At a secret location somewhere in the White Mountains of California is the world’s oldest individual tree. This ancient Great Basin bristlecone pine (pinus longaeva) has been growing there for more than 5,000 years, at least two centuries longer than its nearest rival, which is a mere 4,850, though it’s this relative youngster that has been given the name “Methuselah.” These trees are nowhere near as tall as the native Redwoods or Douglas Firs, but their squat, twisted bare trunks and tufty outbreaks of dark foliage have a beauty all of their own. These ancient, craggy, arboreal patriarchs would have been much the same when Christopher Columbus “discovered” America in 1492.

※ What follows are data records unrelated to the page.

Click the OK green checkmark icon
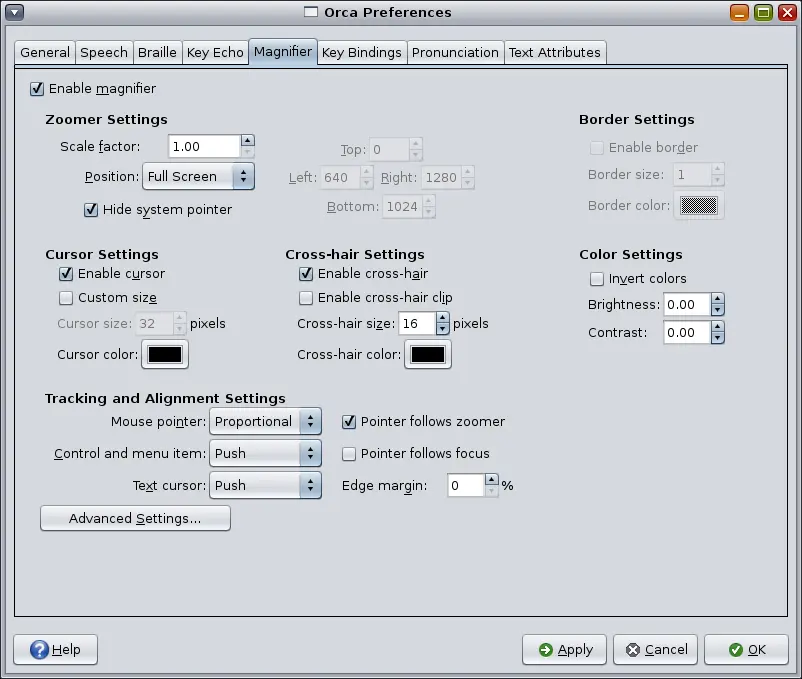The image size is (802, 679). [x=736, y=650]
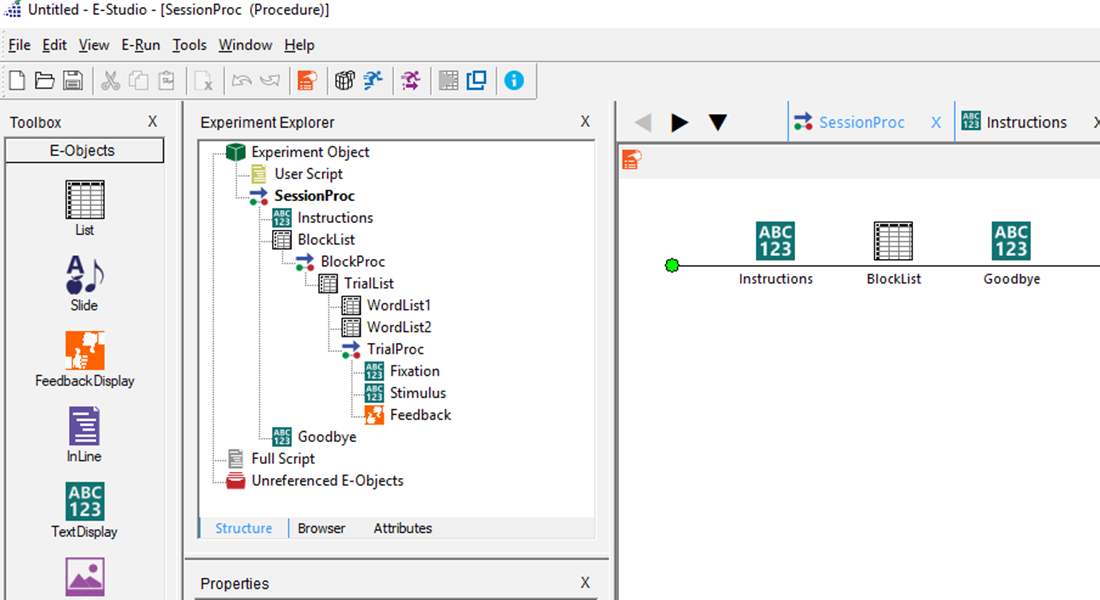Click the Generate script cube icon

[345, 81]
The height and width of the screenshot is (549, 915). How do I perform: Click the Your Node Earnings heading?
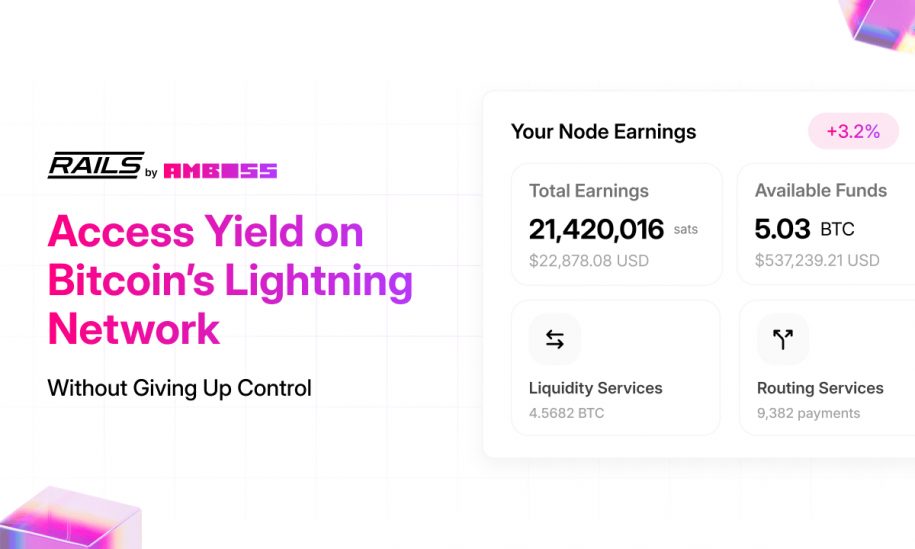click(x=603, y=132)
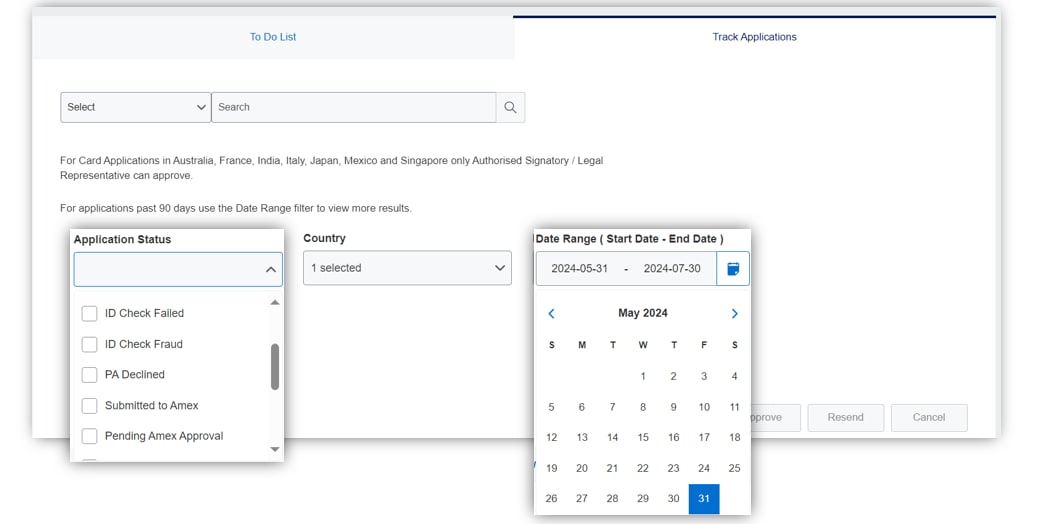
Task: Open the Track Applications tab
Action: [754, 37]
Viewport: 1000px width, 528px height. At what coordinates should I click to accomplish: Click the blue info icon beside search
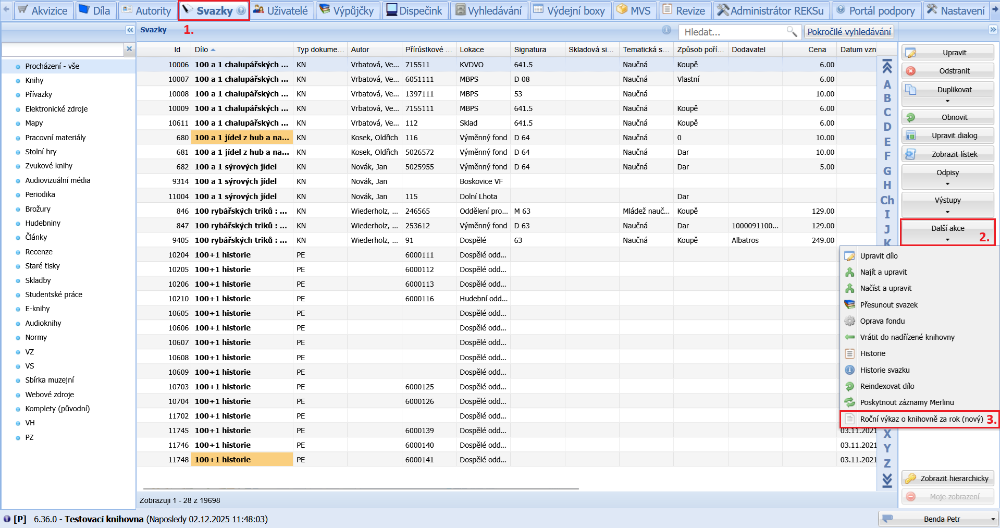pyautogui.click(x=667, y=32)
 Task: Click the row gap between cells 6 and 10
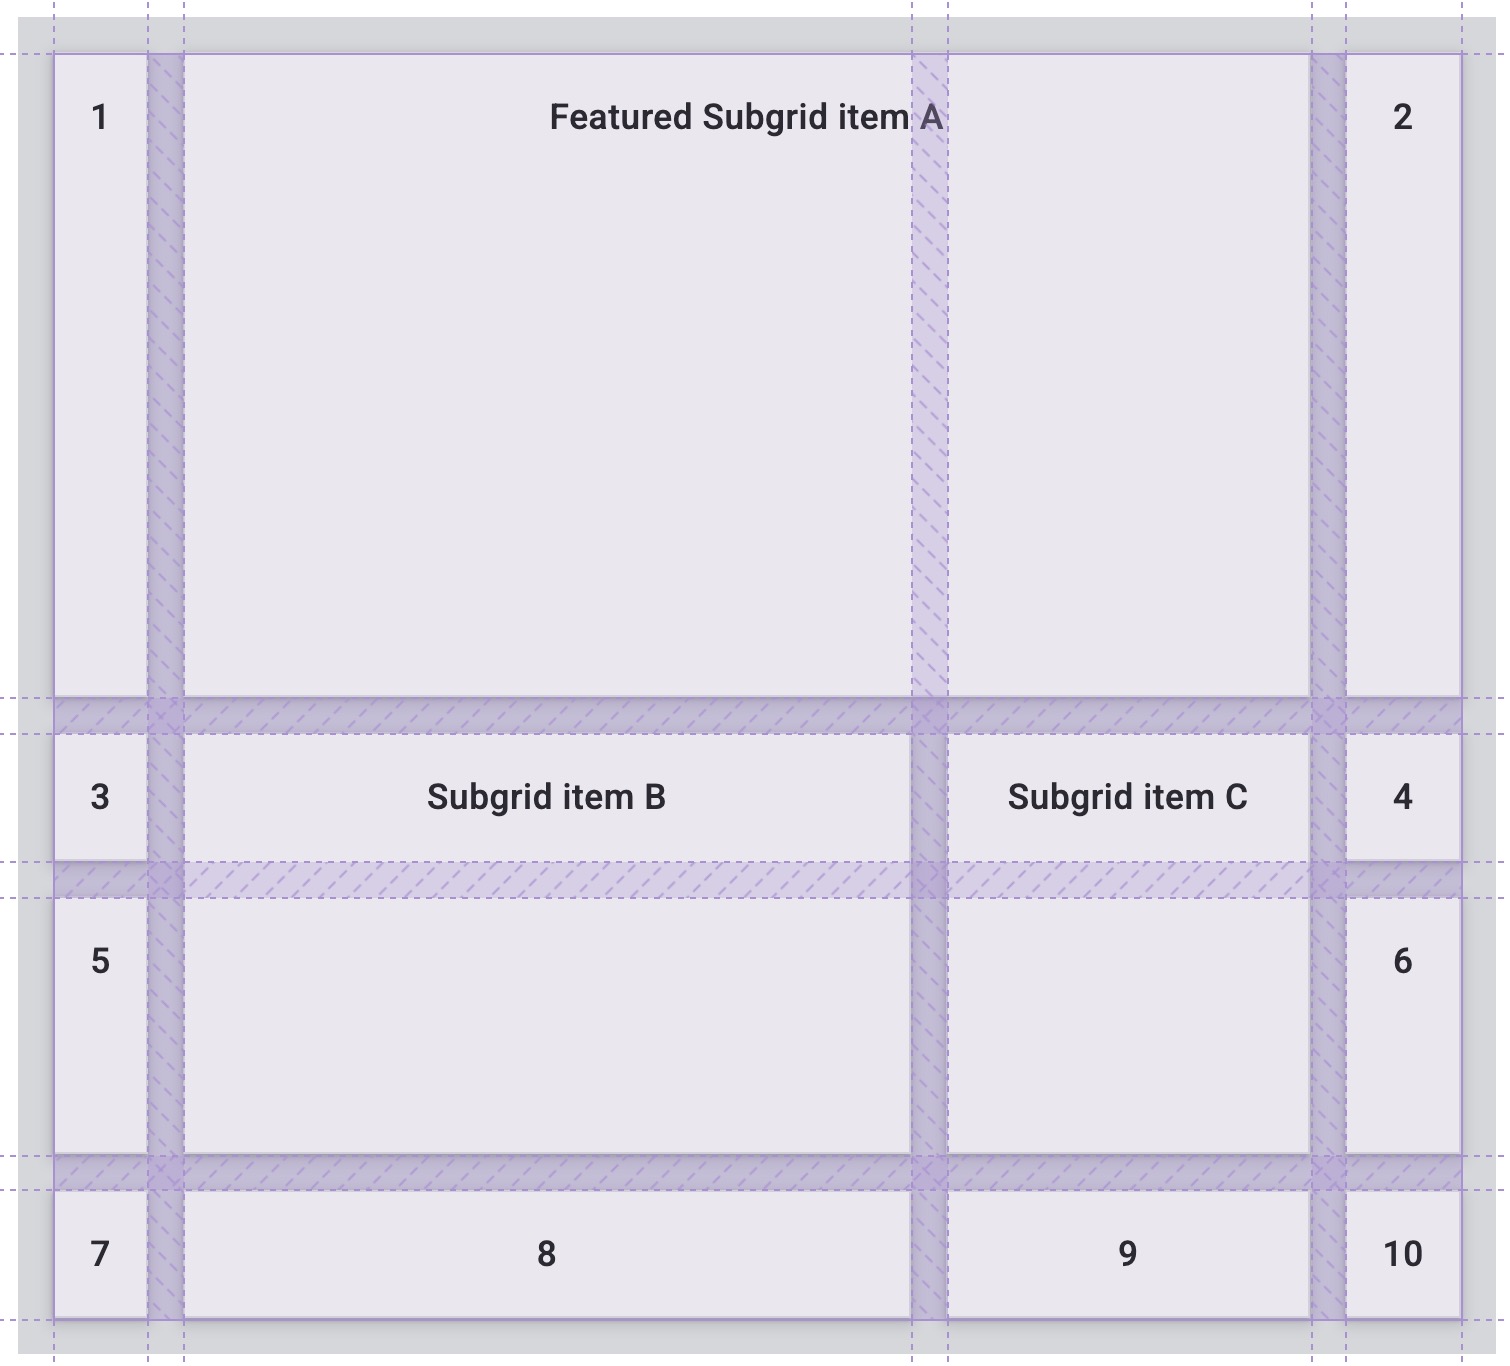1402,1172
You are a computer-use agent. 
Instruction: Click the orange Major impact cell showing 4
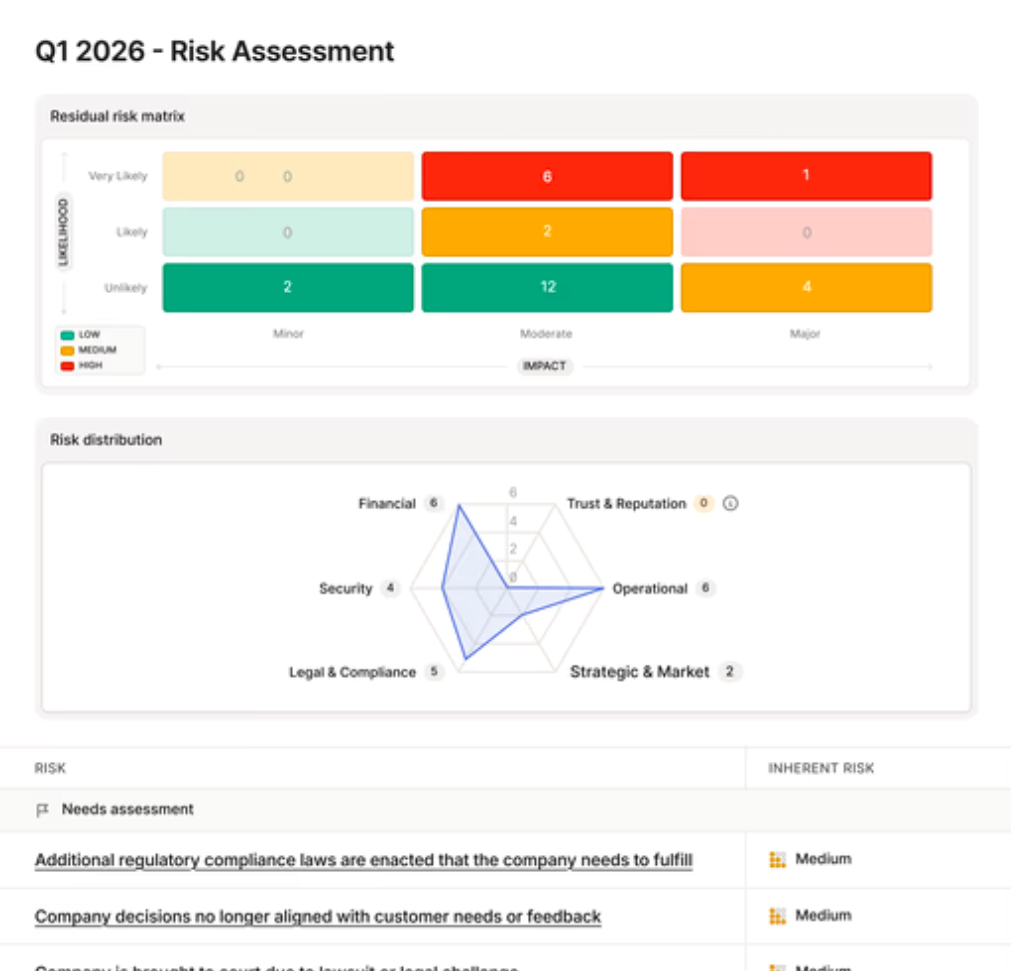806,287
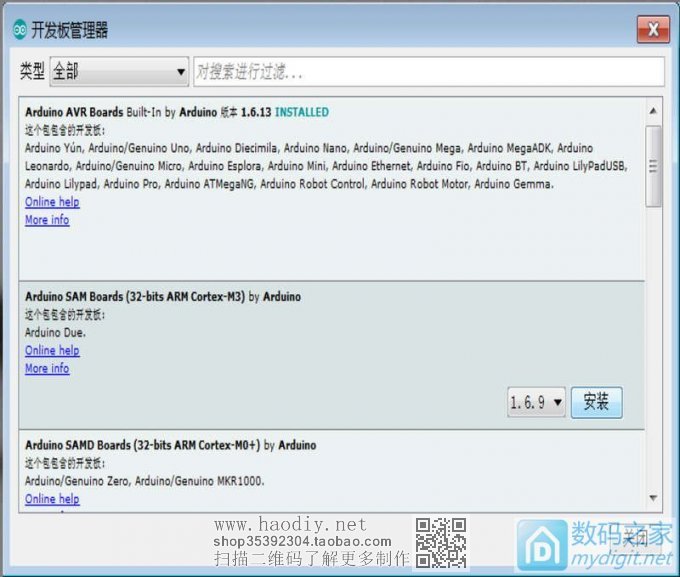Open More info link for Arduino AVR Boards

(x=47, y=220)

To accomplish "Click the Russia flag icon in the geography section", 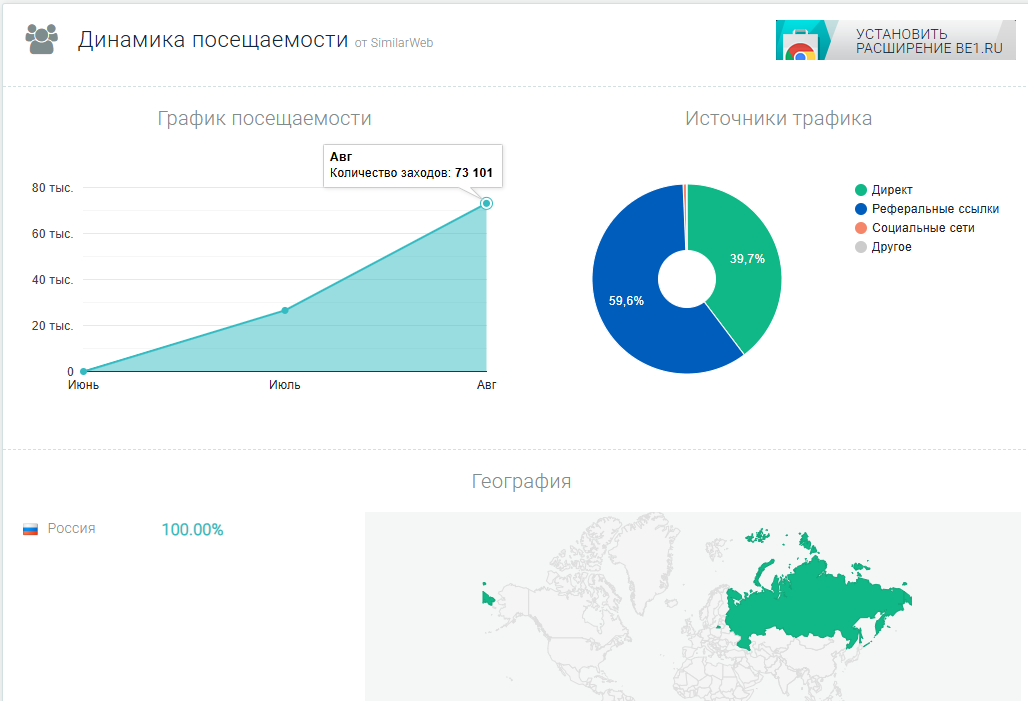I will click(x=31, y=529).
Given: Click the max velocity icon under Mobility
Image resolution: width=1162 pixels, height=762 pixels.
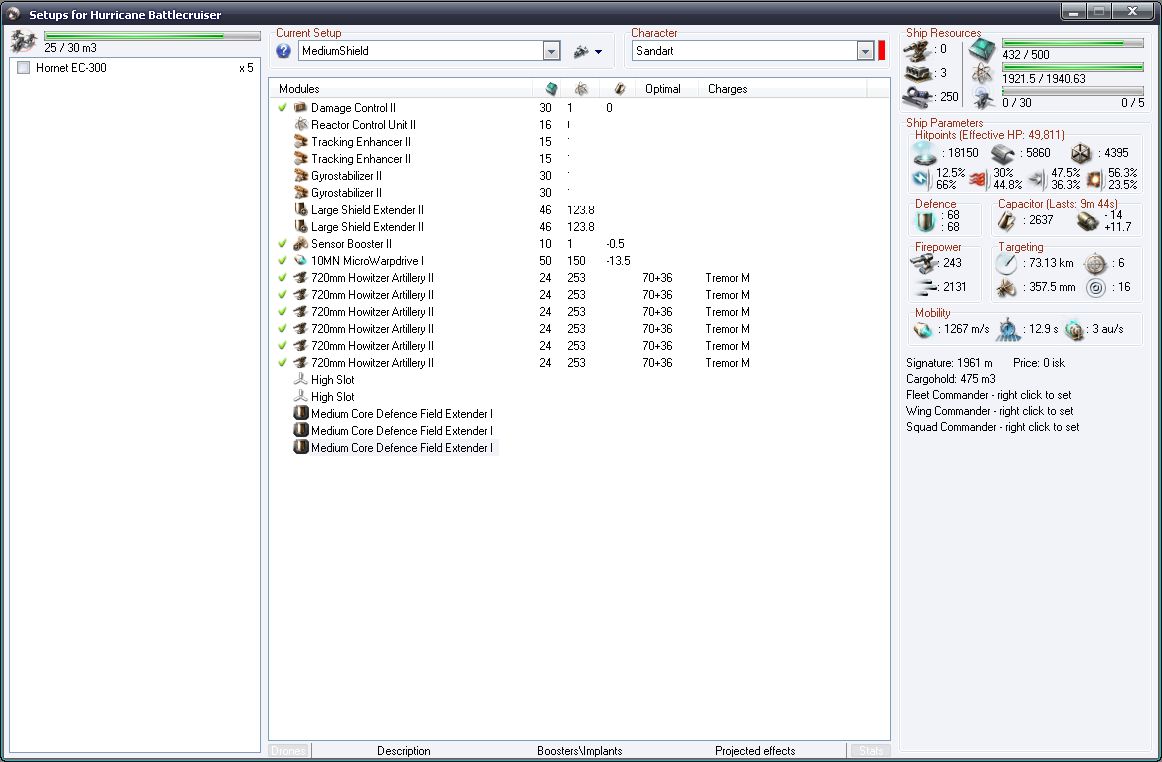Looking at the screenshot, I should (923, 329).
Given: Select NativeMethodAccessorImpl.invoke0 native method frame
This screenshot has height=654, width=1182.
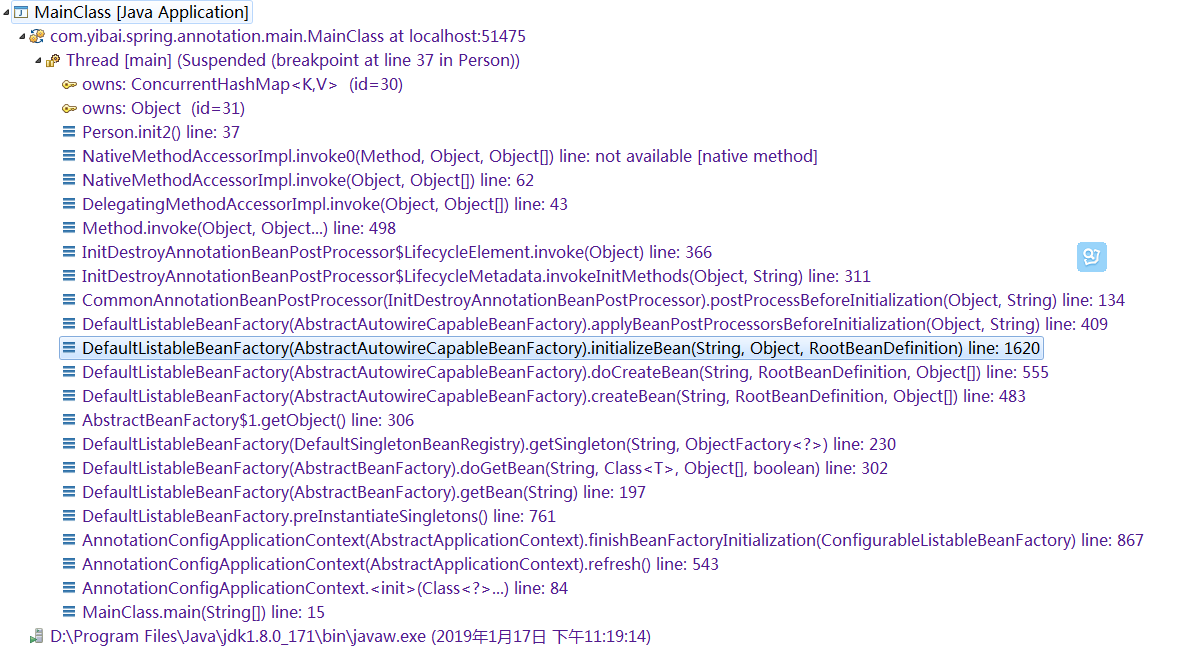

Further north is the “Land of the Silver Birch,” a tree which often flourishes where the soil is poor and the temperatures low. For the indigenous people of Canada and the Northern United States, the easy-peel bark of birch trees provided materials for bags, boxes, boats and wigwams. Birch was decorative as well as practical, because intricate patterns could be created by biting gently into the brilliant white bark. The thin skinned bark of the white betula papifyrus resembles paper, hence its common name—Paper Birch. But it’s also known as the Canoe Birch, because it was so well suited to making lightweight, watertight canoes—or “birches.”

Many kinds of trees have lent themselves to boat-building. Today steel, aluminum and fiberglass are all standard options for the construction of yachts, depending on the size of the vessel, but there’s still great demand for wood. Hulls are constructed from oak timber, masts from pine, rowan, or birch; while the resin and varnish required for waterproofing derives from pine trees. British sailors were once known as “Jack Tars” because of the sticky substance used for making every part of their ships sea-worthy; the tar was produced by heating the gooey resin tapped from the trunks of pine trees. Oak trees were needed for warships—H.M.S. Victory, the great flagship of the British fleet at the Battle of Trafalgar was built from some 2,000 mature oaks.

Trees have played just as crucial a role in the army as the navy. We are only too familiar with the grainy footage of trench warfare, with those dreadful networks of deep, dug-out ditches, tunnels, subterranean stores and cabins, constructed from planks and pit props, but what about the camouflaged uniforms? Khaki was first used by British troops in nineteenth-century India, using fabrics colored by a dye derived from the Mazari palm tree, which was later replaced by soaking the cloth in mulberry juice. The artificial limbs of the injured veterans were fashioned from blocks of willow—among the lightest of woods and therefore more manageable for the amputees. War artists such as Paul Nash often expressed the carnage of the battlefield not through graphic portraits of mutilated soldiers, but through the jagged silhouettes of trees, cut off and crownless. The blackened stumps of devastated orchards were eloquent in their silence. In Turkey, the Battle of the Lone Pine is still marked by a single pine tree, which was planted in the 1920s in memory of the tree destroyed in the battle. Seeds of the original Lone Pine were saved and taken across the world for planting in Australia and New Zealand as living memorials to the ANZAC soldiers who fell in the Dardanelles conflict.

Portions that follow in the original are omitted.